Doctors originally told Jack’s family that he would never use his arms, or regain any movement in his lower body.
Jablonski’s hard work and determination is proving those doctors wrong.
In the very arena where he suffered his devastating injury, Jablonski drove his wheelchair onto the ice to listen and to be with other young players while as NHL great Jeremy Roenick held a youth clinic.
The clinic was one of two Roenick held to raise money for Jablonski’s expenses, as well as the Courage Center where Jack has been doing rigorous therapy.
Leslie Jablonski, Jack’s mom said, “The Courage Center’s ABLE program, which is funded by the Reeve Foundation, has made such a difference in Jack’s life.”
She detailed the remarkable progress her son has made in two months with the ABLE program’s exercises, including walking upright in a harness, doing core strengthening exercises, as well as swimming therapy.
“He has actually moved his legs a little bit on his own,” she said. “This stuff is unheard of. He wasn’t supposed to be able to move his arms. His legs? Forget it.”
ABLE staff says Jablonski isn’t the only one having remarkable results — other patients are, too. The goal is to get more data to convince insurance companies to provide coverage.

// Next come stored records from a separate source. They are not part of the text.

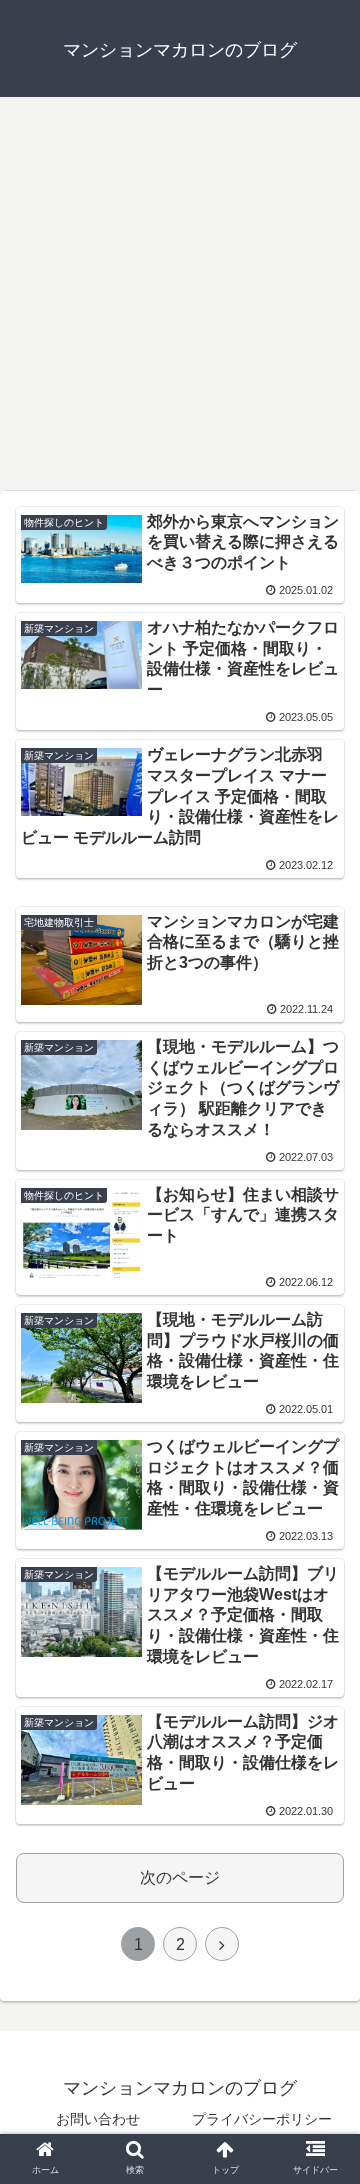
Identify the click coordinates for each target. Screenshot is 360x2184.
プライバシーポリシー (262, 2119)
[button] (321, 1804)
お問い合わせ (98, 2119)
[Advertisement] (180, 301)
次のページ (180, 1877)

Leslie says you only need to look at Jack to see the results.
“What a difference it has made in him,” she said. “Every day, I feel like little miracles are happening.”
The Minnesota Wild is hosting a sold out benefit Thursday night for Jack, along with the Christopher Reeve Spinal Cord Injury and Paralysis Foundation.
That group helps pay for the ABLE program at the Courage Center. Three months of ABLE therapy costs $18,000 and isn’t covered by insurance.